Book Synopsis Impressive Shakespeare by : Harry Newman
Download or read book Impressive Shakespeare written by Harry Newman and published by Routledge. This book was released on 2019-01-16 with total page 326 pages. Available in PDF, EPUB and Kindle. Book excerpt: Impressive Shakespeare reassesses Shakespeare’s relationship with "print culture" in light of his plays’ engagement with the language and material culture of three interrelated "impressing technologies": wax sealing, coining, and typographic printing. It analyses the material and rhetorical forms through which drama was thought to "imprint" early modern audiences and readers with ideas, morals and memories, and—looking to our own cultural moment—shows how Shakespeare has been historically constructed as an "impressive" dramatist. Through material readings of four plays—Coriolanus, A Midsummer Night’s Dream, Measure for Measure and The Winter’s Tale—Harry Newman argues that Shakespeare deploys the imprint as a self-reflexive trope in order to advertise the value of his plays to audiences and readers, and that in turn the language of impression has shaped, and continues to shape, Shakespeare’s critical afterlife. The book pushes the boundaries of what we understand by "print culture", and challenges assumptions about the emergence of concepts now central to Shakespeare’s perceived canonical value, such as penetrating characterisation, poetic transformation, and literary fatherhood. Harry Newman’s suggestive analysis of techniques and tropes of sealing, coining and printing produces a revelatory account of Shakespearean creative poetics.
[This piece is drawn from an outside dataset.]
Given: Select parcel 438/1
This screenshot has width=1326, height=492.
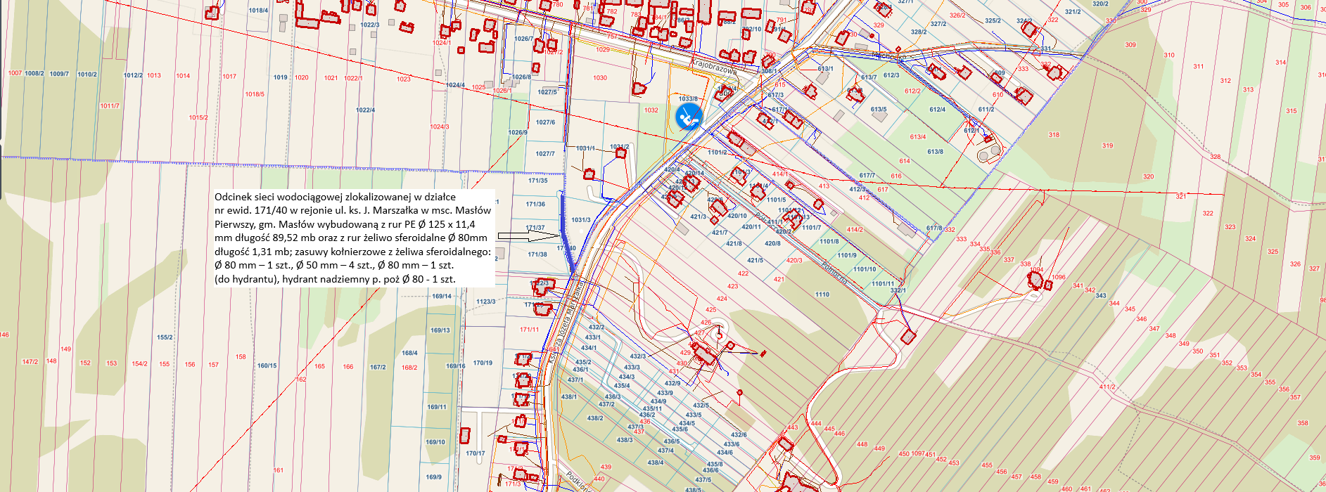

It’s sustainedly startling in its rereading of familiar lines - but the chapter I found most original is on Measure for Measure: Newman is the first critic to attempt to interpret the play’s authorial status as part of its own thematic and linguistic interrogation of illegitimacy and counterfeiting. He makes authorship matter in a literary and creative, rather than a quantitative and statistical, sense. Impressive Shakespeare is a brilliant scholarly debut. - Emma Smith Editor, Shakespeare Survey Professor of Shakespeare Studies, Hertford College, Oxford
Book Synopsis Roman Women in Shakespeare and His Contemporaries by : Domenico Lovascio
Download or read book Roman Women in Shakespeare and His Contemporaries written by Domenico Lovascio and published by Walter de Gruyter GmbH & Co KG. This book was released on 2020-04-06 with total page 271 pages. Available in PDF, EPUB and Kindle. Book excerpt: Roman Women in Shakespeare and His Contemporaries explores the crucial role of Roman female characters in the plays of Shakespeare and his contemporaries. While much has been written on male characters in the Roman plays as well as on non-Roman women in early modern English drama, very little attention has been paid to the issues of what makes Roman women ‘Roman’ and what their role in those plays is beyond their supposed function as supporting characters for the male protagonists. Through the exploration of a broad array of works produced by such diverse playwrights as Samuel Brandon, William Shakespeare, Matthew Gwynne, Ben Jonson, John Fletcher, Philip Massinger, Thomas May, and Nathaniel Richards under three such different monarchs as Elizabeth I, James I, and Charles I, Roman Women in Shakespeare and His Contemporaries contributes to a more precise assessment of the practices through which female identities were discussed in literature in the specific context of Roman drama and a more nuanced understanding of the ways in which accounts of Roman women were appropriated, manipulated and recreated in early modern England.